I want to start thinking about how to do the simple case of inserting a vector of primitive types into the DB. Looking at the tests for duckdb_append_value, the relevant example is here: public-duckdb/test/api/capi/test_capi_appender.cpp at 5fb7d105c5bc3806921cb596db98b46f6166df5b · motherduckdb/public-duckdb · GitHub. Peeking at the test, the basic thing is:

  1. use duckdb_create_list_value (see Values – DuckDB) to create an instance of duckdb_value, which stores the element type, the pointer to values, and the length of the list.
  2. use duckdb_append_value (see Appender – DuckDB) to append that duckdb_value from 1.

My main question at this point revolves around step 1. Because the values argument for duckdb_create_list_value is a duckdb_value*, it seems I’d have to detect the eltype of the Vector and then use the appropriate duckdb_create_X method from the Julia interface to the C API. Does this approach seem reasonable or have I gotten things wrong (yes, ignoring missings for now)? I’m new to DuckDB and its Julia package, but I’m interested in contributing to expanding the functionality of the Julia interface.

1 Like

There is a PR which has been opened to support this.

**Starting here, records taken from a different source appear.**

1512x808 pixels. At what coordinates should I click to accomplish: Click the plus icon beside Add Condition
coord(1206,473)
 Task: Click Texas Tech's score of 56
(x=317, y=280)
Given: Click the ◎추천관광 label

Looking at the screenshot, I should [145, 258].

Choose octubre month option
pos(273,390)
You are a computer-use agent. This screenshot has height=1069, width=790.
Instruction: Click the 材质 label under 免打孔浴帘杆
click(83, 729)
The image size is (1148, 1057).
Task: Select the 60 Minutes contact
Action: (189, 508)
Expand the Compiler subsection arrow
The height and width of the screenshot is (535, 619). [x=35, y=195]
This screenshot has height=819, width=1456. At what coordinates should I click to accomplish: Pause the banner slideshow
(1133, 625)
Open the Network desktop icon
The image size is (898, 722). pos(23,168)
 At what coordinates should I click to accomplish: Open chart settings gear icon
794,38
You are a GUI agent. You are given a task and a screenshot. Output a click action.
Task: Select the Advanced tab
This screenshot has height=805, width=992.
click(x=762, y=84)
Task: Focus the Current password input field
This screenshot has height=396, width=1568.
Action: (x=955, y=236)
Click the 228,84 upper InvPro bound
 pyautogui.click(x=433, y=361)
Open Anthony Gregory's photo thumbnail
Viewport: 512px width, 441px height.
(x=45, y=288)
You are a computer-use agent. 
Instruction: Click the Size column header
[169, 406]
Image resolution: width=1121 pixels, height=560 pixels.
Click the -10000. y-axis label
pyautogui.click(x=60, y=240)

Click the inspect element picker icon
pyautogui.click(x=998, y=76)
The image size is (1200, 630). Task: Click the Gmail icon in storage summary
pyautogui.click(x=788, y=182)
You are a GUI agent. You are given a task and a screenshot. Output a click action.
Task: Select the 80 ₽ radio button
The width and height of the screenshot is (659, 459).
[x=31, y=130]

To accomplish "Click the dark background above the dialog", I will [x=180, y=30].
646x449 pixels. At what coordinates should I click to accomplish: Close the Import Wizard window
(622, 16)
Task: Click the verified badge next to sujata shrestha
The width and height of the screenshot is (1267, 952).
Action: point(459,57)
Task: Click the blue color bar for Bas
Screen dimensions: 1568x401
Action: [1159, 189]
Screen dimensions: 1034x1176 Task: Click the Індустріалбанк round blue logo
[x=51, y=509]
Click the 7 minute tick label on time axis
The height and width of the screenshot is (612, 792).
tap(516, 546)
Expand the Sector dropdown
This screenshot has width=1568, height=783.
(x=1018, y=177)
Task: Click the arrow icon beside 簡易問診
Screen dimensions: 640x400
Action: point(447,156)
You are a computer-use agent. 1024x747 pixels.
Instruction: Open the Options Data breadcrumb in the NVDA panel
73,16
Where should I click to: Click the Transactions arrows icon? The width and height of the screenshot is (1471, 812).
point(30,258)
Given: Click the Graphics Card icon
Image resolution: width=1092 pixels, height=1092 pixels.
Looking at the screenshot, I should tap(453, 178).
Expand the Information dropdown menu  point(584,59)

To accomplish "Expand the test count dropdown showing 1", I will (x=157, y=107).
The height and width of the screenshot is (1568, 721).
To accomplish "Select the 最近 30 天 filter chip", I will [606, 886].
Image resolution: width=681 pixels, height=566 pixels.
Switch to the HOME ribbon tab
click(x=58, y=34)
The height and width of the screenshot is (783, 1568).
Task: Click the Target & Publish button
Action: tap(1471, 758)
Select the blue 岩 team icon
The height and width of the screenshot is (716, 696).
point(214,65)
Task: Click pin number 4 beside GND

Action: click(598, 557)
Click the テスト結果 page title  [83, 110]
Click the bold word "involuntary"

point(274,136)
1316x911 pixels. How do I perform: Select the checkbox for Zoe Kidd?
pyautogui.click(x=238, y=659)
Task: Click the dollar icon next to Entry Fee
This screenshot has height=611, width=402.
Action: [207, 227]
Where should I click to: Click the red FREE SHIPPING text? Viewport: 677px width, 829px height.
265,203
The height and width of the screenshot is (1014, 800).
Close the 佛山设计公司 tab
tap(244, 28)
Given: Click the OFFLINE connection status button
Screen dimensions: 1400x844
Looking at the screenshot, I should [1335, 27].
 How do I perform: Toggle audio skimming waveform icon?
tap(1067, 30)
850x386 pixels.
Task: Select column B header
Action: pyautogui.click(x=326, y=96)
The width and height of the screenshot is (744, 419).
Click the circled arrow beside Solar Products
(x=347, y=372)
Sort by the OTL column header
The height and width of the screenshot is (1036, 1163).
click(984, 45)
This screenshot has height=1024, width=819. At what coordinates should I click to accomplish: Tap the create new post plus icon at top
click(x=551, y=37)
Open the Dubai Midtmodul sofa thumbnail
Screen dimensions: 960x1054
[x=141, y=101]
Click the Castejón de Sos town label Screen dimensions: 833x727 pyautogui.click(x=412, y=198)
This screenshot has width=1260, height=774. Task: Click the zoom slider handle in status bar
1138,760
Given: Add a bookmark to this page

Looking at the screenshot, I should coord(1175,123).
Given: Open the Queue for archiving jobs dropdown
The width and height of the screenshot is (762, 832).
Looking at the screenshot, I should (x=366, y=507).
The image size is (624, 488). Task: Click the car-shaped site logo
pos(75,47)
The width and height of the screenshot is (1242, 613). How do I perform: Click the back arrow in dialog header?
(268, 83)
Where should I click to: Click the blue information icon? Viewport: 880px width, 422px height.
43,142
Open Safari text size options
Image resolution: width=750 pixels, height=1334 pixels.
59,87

Currently in the appender a vector of UInt8 is interpreted as a duckdb BLOB type and not UTINYINT. It would be a breaking change to the appender api to change this. I’m not sure which Julia types would best map to the duckdb types.

2 Likes

Just a public service announcement, thanks to @era127’s [Julia] Add support for appending duckdb List types by era127 · Pull Request #16512 · duckdb/duckdb · GitHub which is merged, if you update the DuckDB package, the code I originally had trouble with in the previous discourse topic now runs as expected (see below):

using DuckDB, DataFrames

function load_table!(db::T, df::DataFrame, name) where {T<:DuckDB.DB}
    sch = DataFrame(DBInterface.execute(db, "DESCRIBE $(name);"))
    sch_cols = sch[!, :column_name]
    @assert Set(names(df)) == Set(sch_cols)
    appender = DuckDB.Appender(db, name)
    for i in eachrow(df)
        for j in sch_cols
            # database columns are ordered
            DuckDB.append(appender, i[j])
        end
        DuckDB.end_row(appender)
    end
    DuckDB.flush(appender)
    DuckDB.close(appender)
end

db_mem = DBInterface.connect(DuckDB.DB, ":memory:")
DBInterface.execute(db_mem, "CREATE TABLE tab1 (id INTEGER PRIMARY KEY, vals INTEGER[]);")
tab1_df = DataFrame(id=1:10, vals=fill([1,2,3],10))
load_table!(db_mem, tab1_df, "tab1") # errors
DBInterface.execute(db_mem, "SELECT * FROM tab1;") |> DataFrame
3 Likes